Exercise data START

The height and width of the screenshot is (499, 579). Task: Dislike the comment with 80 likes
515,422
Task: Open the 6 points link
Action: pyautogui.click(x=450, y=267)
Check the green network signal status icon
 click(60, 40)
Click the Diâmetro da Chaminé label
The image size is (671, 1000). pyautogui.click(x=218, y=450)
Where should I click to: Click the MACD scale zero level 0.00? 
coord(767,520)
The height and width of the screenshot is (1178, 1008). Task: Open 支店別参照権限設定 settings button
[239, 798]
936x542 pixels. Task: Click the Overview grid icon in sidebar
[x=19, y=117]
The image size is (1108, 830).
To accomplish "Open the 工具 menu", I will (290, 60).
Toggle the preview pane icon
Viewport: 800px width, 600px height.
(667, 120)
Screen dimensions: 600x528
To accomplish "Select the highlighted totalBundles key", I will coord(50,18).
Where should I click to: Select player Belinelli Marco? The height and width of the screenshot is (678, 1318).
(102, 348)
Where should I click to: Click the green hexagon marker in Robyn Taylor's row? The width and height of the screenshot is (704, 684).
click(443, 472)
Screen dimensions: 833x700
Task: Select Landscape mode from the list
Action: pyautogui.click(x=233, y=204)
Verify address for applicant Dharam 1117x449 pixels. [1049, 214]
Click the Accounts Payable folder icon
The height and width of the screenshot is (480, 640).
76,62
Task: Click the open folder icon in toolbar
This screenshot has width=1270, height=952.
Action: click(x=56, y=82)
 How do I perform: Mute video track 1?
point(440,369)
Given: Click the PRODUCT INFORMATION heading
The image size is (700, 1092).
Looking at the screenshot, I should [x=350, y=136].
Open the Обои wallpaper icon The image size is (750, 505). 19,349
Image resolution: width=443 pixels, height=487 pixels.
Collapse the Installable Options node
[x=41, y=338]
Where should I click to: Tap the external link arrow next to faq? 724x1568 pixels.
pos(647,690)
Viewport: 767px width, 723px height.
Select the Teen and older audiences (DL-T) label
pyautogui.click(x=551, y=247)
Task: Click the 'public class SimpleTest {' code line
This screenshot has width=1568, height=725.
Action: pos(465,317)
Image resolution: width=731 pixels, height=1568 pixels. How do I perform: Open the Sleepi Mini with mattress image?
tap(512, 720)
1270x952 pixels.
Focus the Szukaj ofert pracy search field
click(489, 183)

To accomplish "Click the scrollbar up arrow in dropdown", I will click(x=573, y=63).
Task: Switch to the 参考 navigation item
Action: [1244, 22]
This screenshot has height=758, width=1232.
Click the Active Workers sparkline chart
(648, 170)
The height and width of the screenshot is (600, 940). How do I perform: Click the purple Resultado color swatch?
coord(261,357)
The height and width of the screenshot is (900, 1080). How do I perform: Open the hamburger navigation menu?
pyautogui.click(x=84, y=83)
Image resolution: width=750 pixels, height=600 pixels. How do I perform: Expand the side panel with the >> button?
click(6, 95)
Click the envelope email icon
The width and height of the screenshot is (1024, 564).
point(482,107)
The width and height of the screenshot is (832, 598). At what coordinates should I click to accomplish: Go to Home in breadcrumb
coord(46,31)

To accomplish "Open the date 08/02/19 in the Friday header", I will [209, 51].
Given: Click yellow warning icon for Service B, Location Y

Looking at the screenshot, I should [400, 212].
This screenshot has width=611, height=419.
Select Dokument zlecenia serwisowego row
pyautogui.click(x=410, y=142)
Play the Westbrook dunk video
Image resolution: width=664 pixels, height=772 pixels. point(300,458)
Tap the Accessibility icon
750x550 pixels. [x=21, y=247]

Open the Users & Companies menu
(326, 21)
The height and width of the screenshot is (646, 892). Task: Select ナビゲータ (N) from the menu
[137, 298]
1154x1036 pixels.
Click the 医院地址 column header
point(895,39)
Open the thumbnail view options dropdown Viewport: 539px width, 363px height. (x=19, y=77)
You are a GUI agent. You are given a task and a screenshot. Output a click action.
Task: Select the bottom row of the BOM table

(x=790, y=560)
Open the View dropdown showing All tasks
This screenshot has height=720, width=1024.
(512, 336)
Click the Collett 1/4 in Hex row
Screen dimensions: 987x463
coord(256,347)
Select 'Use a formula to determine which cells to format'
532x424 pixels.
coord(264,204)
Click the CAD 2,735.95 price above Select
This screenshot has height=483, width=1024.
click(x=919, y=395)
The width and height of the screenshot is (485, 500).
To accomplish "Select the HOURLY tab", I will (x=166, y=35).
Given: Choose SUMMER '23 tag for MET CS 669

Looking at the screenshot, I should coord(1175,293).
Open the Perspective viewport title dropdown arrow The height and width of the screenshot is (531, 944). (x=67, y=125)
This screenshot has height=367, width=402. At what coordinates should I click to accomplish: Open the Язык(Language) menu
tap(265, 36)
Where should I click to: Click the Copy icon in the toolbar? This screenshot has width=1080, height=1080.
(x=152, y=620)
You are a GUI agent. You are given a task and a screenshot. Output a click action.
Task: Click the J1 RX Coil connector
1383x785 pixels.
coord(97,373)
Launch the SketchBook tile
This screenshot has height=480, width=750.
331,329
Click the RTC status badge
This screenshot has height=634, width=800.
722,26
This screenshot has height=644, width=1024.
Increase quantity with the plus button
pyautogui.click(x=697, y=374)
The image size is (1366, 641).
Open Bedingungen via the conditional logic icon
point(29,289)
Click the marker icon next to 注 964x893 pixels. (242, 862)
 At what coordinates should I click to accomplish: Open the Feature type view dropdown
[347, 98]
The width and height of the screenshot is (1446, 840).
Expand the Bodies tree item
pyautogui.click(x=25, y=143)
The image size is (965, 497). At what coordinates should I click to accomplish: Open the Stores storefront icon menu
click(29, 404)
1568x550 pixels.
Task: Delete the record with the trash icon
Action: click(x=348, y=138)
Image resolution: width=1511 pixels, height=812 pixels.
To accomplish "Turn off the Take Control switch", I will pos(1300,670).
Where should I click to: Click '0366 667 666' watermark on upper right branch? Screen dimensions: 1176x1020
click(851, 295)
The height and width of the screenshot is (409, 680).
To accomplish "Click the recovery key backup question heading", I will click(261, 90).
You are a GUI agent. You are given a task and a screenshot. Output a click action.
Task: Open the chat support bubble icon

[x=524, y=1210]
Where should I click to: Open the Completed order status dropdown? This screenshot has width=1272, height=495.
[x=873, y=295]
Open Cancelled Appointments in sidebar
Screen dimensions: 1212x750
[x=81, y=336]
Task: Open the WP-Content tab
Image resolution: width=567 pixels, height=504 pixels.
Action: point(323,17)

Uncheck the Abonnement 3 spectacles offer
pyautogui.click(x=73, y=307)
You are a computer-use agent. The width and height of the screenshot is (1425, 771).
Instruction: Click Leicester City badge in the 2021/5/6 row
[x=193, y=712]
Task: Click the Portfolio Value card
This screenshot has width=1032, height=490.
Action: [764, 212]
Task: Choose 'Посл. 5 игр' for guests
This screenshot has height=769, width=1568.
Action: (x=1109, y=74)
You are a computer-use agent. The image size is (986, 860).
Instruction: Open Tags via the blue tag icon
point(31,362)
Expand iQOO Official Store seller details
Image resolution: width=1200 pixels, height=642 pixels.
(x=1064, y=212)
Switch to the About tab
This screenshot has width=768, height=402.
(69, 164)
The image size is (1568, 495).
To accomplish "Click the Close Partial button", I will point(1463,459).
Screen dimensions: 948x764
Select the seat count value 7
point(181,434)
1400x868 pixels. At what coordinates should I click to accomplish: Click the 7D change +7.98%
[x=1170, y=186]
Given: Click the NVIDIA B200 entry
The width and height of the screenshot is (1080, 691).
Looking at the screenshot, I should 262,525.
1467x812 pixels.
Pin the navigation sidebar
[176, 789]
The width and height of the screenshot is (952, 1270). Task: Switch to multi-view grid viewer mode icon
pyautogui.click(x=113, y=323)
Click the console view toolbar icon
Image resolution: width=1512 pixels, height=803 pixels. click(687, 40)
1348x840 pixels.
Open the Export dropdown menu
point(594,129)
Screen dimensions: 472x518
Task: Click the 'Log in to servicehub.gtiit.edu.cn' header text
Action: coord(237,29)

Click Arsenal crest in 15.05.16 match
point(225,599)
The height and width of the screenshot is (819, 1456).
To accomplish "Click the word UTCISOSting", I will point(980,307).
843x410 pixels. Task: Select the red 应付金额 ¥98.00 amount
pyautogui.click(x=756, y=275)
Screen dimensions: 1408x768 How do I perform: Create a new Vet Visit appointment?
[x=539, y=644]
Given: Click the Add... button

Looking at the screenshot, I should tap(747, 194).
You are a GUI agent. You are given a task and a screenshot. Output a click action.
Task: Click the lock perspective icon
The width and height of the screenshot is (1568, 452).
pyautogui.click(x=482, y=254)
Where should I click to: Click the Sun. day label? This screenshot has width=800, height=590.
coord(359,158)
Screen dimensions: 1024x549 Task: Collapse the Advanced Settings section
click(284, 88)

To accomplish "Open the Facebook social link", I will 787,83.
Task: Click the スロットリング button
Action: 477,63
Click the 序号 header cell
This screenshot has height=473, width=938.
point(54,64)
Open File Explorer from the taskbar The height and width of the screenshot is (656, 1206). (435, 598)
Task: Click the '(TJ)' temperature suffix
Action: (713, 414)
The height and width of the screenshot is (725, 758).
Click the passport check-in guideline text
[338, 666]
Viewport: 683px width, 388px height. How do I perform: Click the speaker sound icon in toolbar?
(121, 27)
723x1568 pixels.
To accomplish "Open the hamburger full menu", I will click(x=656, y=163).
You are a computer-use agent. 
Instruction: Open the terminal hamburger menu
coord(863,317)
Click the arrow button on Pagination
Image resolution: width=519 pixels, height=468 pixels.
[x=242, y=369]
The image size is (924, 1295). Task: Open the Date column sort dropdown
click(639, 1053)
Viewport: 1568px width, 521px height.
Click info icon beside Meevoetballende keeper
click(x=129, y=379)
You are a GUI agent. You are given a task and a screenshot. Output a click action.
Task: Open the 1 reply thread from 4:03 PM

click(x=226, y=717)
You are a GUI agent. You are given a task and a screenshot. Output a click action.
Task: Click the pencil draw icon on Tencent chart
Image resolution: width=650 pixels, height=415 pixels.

Exercise data END

*Work to be completed:* Filter the records above, keeping each line that contains the word "heading".

*Written response:*
Given: Click the PRODUCT INFORMATION heading
To accomplish "Click the recovery key backup question heading", I will click(261, 90).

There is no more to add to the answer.